We built the correlation engine as the core product, with integration to existing collection stacks (Prometheus, Datadog, CloudWatch, OpenTelemetry collectors) rather than replacing them. The assumption: your data is already in those systems. What's missing is the layer that connects the signals from different systems into a unified incident model.
This has a specific implication: Infrawatch works best when you already have good signal coverage. It's not the right tool if you don't have metrics on your services, if you have no Kubernetes event visibility, or if you're not tracking your config changes anywhere. We need inputs to correlate. We're a meaning layer on top of your collection tools, not a replacement for them.
The limits of automated correlation
Automated correlation gets you far, but it doesn't eliminate the need for human judgment. Correlation algorithms find temporal and topological coincidences. They can't tell you whether a coincidence is causal or spurious without additional context that sometimes only a human can provide.
False positive correlations are real. A network blip that causes a brief latency spike across multiple services simultaneously will look like a correlated incident even if each service recovered independently and no root cause investigation is warranted. An operator who understands the system knows this is a transient network event; a correlation engine that only sees the signals will flag it as an incident.

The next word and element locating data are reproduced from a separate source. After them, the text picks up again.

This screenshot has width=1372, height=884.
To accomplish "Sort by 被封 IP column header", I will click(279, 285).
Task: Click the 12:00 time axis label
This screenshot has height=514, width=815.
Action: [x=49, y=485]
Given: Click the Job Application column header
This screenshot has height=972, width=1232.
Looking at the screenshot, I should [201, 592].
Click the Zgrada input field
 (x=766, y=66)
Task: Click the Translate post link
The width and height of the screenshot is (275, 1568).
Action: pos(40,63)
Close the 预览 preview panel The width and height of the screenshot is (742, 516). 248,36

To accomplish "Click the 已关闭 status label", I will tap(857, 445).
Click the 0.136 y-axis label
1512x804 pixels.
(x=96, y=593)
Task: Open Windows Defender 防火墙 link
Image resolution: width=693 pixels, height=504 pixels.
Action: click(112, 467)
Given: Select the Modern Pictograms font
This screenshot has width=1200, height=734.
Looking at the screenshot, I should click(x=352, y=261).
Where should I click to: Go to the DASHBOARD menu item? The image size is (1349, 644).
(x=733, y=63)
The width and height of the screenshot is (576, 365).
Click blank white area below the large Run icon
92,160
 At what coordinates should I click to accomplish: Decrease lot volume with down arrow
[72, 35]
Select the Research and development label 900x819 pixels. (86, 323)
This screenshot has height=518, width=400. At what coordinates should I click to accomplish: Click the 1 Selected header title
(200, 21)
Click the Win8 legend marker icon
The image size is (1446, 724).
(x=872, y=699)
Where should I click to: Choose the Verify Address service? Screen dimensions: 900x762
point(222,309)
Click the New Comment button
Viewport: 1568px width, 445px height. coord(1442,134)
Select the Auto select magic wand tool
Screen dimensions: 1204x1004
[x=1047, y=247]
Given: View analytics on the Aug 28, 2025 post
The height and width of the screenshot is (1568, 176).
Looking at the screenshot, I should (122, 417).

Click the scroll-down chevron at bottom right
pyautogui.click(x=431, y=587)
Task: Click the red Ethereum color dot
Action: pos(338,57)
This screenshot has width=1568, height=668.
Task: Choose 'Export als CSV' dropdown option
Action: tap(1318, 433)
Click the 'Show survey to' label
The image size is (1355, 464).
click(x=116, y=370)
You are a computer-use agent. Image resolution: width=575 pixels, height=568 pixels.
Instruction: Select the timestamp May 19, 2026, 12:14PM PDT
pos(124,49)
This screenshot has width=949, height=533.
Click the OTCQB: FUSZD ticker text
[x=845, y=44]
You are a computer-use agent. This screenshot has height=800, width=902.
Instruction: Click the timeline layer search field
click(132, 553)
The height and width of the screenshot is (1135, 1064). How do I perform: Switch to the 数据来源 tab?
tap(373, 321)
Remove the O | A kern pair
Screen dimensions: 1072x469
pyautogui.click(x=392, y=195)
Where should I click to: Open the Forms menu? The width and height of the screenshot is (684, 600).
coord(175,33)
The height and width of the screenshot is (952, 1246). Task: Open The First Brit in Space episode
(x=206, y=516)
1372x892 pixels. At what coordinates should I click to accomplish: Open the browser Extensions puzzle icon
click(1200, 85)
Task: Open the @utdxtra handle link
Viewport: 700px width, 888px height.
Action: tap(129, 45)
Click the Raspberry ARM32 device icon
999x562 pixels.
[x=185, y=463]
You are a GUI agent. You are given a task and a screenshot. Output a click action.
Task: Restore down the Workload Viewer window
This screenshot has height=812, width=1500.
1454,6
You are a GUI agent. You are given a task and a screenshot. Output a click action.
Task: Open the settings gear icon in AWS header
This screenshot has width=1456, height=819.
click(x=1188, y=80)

We're not claiming correlation eliminates human judgment. We're claiming it gives human judgment better inputs. The engineer looking at a correlated incident card still has to decide what the incident means and what to do about it. What they don't have to do is spend 20 minutes reconstructing context from scratch. That's the gap we're closing: from raw data collection to the point where a human expert's judgment can be applied productively.
Where this goes
The observability space is moving toward automated anomaly detection, automated root cause analysis, and automated remediation. We're skeptical of the fully automated end state for complex production systems. The failure modes of automated remediation are severe enough that most organizations will want humans in the loop for the foreseeable future.
But the intermediate step — reducing the time from "something is wrong" to "a human with context understands what's wrong" — is achievable today. Correlation is that intermediate step. It's not magic; it's engineering: structured data models, graph traversal, temporal windowing, change stream ingestion. The hard part is building it correctly, maintaining the topology model as your infrastructure evolves, and tuning correlation sensitivity for your system's specific false-positive / false-negative tradeoffs. That's the work we do so platform teams don't have to build it themselves.